The candidates who get hired are the ones who are demographically diverse but psychographically similar. Different background. Same thinking. You have checked the diversity box without gaining the benefits.

What Diverse Thinking Actually Looks Like

Diverse thinking is not just demographic diversity. It is people who have genuinely different ways of approaching problems. Different assumptions. Different analogies. Different networks. Different risk tolerance. People who will say, "Have you considered...?" in a way that makes you realize you have not.

In Association Management Excellence: Become an Expert by Preparing for the CAE Exam, I describe this as cognitive diversity—and it is far more correlated with organizational performance than demographic diversity alone.

The challenge is that cognitive diversity is much harder to assess than demographic diversity. You cannot count it in a matrix. You cannot check it off in a hiring rubric. You have to create spaces in the hiring process where people can actually show you how they think.

How to Build Hiring for Thinking Diversity

Change Your Interview Questions. Standard interview questions are designed to screen for fit. "Describe a time you worked in a team." "How do you handle conflict?" These questions make it easy for candidates to anticipate the right answer and provide it. Instead, use questions that reveal how people actually think: "Tell me about a decision you made that turned out to be wrong. What did you learn?" "Describe a time you disagreed with someone in power. How did you handle it?" "What is a belief you held five years ago that you have changed your mind about?" These questions are harder to game.

Use Problem-Solving Over Role-Playing. Rather than asking people to describe how they would handle a situation, give them an actual problem and ask them to solve it with you. You will learn far more about how they think than you will from a rehearsed answer to a behavioral interview question.

Hire the Person Who Sees What You Missed. If a candidate in an interview points out something your team had not considered, that is a signal of cognitive diversity. Rather than perceiving it as a challenge, perceive it as value. The tendency is to hire the candidate who makes you feel smart. You should actually hire the candidate who makes you feel like you have been missing something.

Slow Down the "Culture Fit" Assessment. Culture fit matters, but it is often assessed too early and too heavily in hiring processes. Judge it after you have assessed ability and thinking style. And be honest about what "fit" means. If fit means "does not challenge the status quo," you are selecting against diversity.

Use Diverse Interview Panels. If your interview panel all think similarly, you will unconsciously hire people who think similarly to you. Having genuine cognitive diversity on your panel—people with different functions, different backgrounds, different tenures—produces much better hiring decisions.

The Cost of Homogeneous Thinking

I once worked with an organization that had made diversity a hiring priority. They had successfully increased the demographic diversity of the organization. But their employee engagement scores, innovation metrics, and retention of those new diverse hires were all worse than before.
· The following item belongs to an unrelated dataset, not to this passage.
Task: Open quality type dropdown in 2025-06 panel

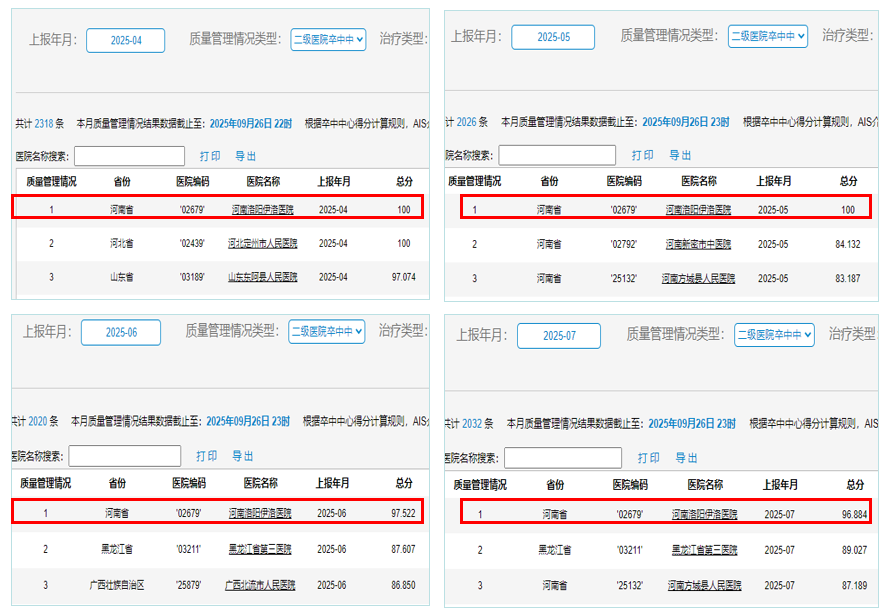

The problem was that the hiring process was still selecting for cultural assimilation. The new hires, no matter their background, were being expected to adopt the existing way of thinking. Many of them burned out. Others left. The organization had successfully hired diversity and lost it through assimilation.

The Alternative

The alternative is to build a culture that does not just hire diverse thinking but actually values it. That means creating psychological safety for people to think differently. That means having conversations where dissent is not seen as disloyalty. That means rewarding people for challenging the status quo.

This is much harder than simply changing your job posting. But it is the work that separates organizations that are diverse from organizations that are actually stronger because of their diversity.

This is a central theme in my leadership development programs, particularly in the diversity and inclusion curriculum. Because without attention to hiring for thinking diversity, diversity becomes a nice-to-have rather than a competitive advantage.